- Born: July 13, 1938 Oslo, Norway
- Died: March 23, 2021 (aged 82) Oslo, Norway
- Occupation: Physician
- Spouse: Wenche Medbøe (divorced 1965)

= Erik Thorsby =

Norwegian physician (1938–2021)

Erik Stein Thorsby (13 July 1938 – 23 March 2021) was a Norwegian physician and professor at the University of Oslo and Oslo University Hospital. He carried out research in immunology, specializing in transplant immunology.

==Career==
Thorsby studied medicine at the University of Oslo and graduated in 1963. In 1969, he earned his doctorate in medicine.

Thorsby introduced tissue typing and transplant immunology as a field of study in Norwegian medicine, used for identifying tissue type–compatible donors and recipients in transplants. He was also involved in launching Scandiatransplant, the Nordic cooperation organization for organ transplants. He worked at Ullevål University Hospital and Oslo University Hospital. He established the Tissue Type Laboratory at Oslo University Hospital in 1970, which later became the Department of Transplant Immunology. Thorsby was the head of the department from 1970 to 1998. In 1983 he became a professor at the University of Oslo. He was also the chief physician at the Department of Immunology, where he was the head of department from 1998 to 2006. From 1989 to 1990 he was dean of the University of Oslo Faculty of Medicine. Thorsby became the president of the European Federation for Immunogenetics in 2002.

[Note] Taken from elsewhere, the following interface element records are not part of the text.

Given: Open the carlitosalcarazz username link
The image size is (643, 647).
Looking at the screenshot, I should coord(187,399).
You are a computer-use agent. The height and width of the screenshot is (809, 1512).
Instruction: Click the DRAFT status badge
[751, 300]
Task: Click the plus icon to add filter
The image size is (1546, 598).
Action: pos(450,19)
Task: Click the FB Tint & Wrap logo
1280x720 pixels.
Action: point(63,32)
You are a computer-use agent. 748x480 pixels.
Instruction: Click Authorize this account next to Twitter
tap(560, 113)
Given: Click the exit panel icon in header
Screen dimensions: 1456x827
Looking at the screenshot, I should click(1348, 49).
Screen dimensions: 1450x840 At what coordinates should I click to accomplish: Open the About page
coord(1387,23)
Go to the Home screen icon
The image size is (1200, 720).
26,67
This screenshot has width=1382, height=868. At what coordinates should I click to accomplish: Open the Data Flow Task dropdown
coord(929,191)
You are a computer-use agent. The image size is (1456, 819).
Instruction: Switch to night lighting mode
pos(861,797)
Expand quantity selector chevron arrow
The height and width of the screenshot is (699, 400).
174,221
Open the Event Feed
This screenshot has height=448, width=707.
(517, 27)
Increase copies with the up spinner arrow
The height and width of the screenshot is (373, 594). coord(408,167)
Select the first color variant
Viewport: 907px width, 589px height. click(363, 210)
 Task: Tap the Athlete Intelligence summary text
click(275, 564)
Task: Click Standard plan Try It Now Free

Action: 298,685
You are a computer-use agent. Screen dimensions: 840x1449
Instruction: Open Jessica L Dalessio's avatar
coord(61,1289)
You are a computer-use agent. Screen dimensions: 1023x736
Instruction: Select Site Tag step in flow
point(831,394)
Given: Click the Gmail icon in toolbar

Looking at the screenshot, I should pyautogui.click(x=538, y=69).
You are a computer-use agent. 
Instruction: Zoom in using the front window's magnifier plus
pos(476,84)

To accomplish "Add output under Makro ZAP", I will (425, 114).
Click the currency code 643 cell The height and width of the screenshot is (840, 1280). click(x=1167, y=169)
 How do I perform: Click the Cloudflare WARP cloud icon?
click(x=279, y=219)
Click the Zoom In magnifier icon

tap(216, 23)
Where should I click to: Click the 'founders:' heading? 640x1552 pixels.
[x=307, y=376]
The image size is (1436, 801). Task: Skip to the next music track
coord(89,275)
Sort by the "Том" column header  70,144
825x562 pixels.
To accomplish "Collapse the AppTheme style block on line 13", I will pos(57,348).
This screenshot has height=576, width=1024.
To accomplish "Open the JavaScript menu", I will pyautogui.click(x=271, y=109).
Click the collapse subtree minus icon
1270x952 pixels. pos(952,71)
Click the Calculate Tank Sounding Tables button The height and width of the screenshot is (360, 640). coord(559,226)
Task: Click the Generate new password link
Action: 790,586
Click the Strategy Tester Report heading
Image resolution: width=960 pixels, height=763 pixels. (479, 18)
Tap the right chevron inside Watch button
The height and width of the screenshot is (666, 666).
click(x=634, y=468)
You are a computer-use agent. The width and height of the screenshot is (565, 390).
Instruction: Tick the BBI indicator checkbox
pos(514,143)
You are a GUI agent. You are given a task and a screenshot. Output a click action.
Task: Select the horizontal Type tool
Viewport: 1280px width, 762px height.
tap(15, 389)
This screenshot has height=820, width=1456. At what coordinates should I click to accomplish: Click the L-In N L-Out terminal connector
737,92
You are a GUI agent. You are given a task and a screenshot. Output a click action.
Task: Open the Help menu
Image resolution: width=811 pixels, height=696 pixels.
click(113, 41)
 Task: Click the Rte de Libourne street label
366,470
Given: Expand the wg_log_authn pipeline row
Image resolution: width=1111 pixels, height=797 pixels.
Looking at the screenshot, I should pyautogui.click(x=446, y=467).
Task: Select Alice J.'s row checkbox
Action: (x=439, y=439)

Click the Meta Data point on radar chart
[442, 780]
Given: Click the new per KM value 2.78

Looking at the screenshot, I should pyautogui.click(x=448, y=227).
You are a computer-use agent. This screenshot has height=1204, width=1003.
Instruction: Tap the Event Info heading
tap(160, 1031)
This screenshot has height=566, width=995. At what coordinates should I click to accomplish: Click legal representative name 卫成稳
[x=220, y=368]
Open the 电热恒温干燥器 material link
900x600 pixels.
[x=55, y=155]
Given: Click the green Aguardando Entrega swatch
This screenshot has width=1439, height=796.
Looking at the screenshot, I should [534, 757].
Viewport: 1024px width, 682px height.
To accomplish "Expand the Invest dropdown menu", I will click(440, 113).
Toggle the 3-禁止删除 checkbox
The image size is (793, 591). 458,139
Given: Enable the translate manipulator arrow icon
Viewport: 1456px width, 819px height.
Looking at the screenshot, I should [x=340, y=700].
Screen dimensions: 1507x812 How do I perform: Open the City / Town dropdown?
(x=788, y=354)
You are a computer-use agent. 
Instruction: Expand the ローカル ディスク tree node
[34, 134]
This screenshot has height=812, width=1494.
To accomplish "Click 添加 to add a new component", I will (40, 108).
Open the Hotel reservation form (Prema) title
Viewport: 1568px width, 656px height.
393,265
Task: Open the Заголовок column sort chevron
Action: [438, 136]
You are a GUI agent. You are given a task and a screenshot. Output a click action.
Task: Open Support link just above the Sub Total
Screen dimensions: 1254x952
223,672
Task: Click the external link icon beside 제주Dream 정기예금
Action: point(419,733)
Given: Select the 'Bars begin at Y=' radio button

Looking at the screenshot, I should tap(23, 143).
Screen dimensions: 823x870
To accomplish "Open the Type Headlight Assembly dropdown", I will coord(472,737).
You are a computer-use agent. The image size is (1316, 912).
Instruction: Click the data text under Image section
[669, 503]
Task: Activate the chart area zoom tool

Thorsby conducted extensive research in immunology, particularly on human leukocyte antigen molecules and transplant immunology. He studied the genetic origin of the indigenous people on Easter Island. A DNA study published in 2014 confirmed that the genetic background of the Rapa Nui people is mainly Polynesian, with 16% European elements and 8% from indigenous American peoples. The collection of genetic material from Native American peoples was dated to the period 1280–1495, long before the arrival of Europeans on the island in 1722.

==Awards==
In 2004, the king appointed Thorsby a commander of the Order of St. Olav "for his research efforts in transplant immunology." He received the Anders Jahre Medical Prize for junior researchers and the Norwegian Research Council's general science award for outstanding research. Thorsby was elected a member of the Norwegian Academy of Science and Letters in 1992.